20:到着
「つまり、他の街から旅をしてきた時に間違えて、引っ掛けてしまったと、そういう事だな?」
「ああ大変迷惑をかけた。すまない」
『ああ、本当に迷惑だ』
うるさいことを言うメリアリオをマントの上から叩く。メリアリオの声は他人には聞こえないようになっている。もちろん、聞こえるようにすることはできるが、確実に怪しまれるのでしない。
「いや、無事で何よりだ。それでこの後はどうする?」
「しばらくこの街に居ようと思っているが、何故だ?」
そう言うと、悩むように目を閉じるアーク。周りの三人はアークを信頼しているのかにも言わない。アークは苦労人の資質があるな。
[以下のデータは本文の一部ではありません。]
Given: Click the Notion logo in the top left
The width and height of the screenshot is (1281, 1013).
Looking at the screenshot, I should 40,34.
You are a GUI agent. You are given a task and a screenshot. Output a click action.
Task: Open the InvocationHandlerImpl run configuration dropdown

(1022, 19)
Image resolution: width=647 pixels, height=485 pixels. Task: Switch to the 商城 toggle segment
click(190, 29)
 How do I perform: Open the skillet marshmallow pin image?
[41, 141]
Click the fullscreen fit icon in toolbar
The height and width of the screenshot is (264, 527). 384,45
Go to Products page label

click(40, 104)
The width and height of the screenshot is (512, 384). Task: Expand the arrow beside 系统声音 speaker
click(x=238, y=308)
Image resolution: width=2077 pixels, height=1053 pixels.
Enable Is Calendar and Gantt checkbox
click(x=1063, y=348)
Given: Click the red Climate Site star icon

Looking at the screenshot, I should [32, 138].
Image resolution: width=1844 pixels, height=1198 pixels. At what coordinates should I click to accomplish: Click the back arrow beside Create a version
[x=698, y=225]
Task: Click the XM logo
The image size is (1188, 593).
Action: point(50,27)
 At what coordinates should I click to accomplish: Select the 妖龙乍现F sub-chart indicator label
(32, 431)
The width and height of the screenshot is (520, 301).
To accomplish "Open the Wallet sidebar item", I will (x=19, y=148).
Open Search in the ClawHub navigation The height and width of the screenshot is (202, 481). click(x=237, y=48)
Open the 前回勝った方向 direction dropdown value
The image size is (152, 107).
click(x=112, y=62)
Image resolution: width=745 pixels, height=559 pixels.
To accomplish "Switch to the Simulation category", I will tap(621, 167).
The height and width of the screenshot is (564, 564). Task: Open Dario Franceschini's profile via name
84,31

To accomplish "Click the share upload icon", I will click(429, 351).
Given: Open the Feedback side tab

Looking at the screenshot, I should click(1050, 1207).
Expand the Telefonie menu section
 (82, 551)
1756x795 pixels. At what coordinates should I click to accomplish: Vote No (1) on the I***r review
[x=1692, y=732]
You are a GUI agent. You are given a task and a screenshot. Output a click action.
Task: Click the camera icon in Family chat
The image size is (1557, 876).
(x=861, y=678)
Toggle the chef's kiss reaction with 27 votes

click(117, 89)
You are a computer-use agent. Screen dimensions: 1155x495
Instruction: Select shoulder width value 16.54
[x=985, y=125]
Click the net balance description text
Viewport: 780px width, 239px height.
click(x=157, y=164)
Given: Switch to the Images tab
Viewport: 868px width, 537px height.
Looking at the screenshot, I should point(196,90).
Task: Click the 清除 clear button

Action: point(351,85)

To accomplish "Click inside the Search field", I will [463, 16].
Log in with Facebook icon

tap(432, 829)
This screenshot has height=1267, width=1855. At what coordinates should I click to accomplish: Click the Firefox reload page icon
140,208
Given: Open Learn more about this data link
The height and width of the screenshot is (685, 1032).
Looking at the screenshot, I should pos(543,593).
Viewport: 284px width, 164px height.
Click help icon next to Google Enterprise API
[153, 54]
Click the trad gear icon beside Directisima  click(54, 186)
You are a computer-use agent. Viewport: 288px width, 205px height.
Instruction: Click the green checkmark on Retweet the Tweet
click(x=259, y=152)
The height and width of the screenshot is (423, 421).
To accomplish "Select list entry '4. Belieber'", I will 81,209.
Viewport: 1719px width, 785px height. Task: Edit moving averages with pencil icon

「実は最近、この村の周りで気になることがあってな。お前は実力も確かのようだし、いっしょに狩りをしないか?」
それを言い出そうかどうか悩んでいたのか。俺に言って
くれたのは、俺を信頼してくれたからだろう。少しでも信頼してもらえるというのは、やはり俺の人格のなせる業だろうか。
「わかった。こちらからも頼む」
こうして、この世界で王城以外で仲間を、初めて見つけた。
※※※※※※
「右、オーク三来るぞ!」
アークが支持を出せば、
「イリア!」
アルが戦術を指揮する。
「シュライン、カケル!」
「分かってる」「あいよ」
俺と槍持ちのシュラインの立ち位置は遊撃、もしくは殲滅係だ。イリアが弓で支援をし、アルの付加魔法を受けたアークが前線を支える。俺を含めて五人の連携は、結構うまく行ってる。
それに安定感がすごい。一人では危ない橋を渡るような時も、誰かがカバーしてくれる。
仲間って、悪くねえな。
「よし、片付いたな」
剣を鞘に収めたアークが言う。
「今日はこの辺までにしよう」
さっそく魔物のからだを解体する。ゲームのようにドロップ品などは存在しないんだ。リアルの異世界だというのがよくわかる。
そう言えば、ジジィもそんな事言ってたな。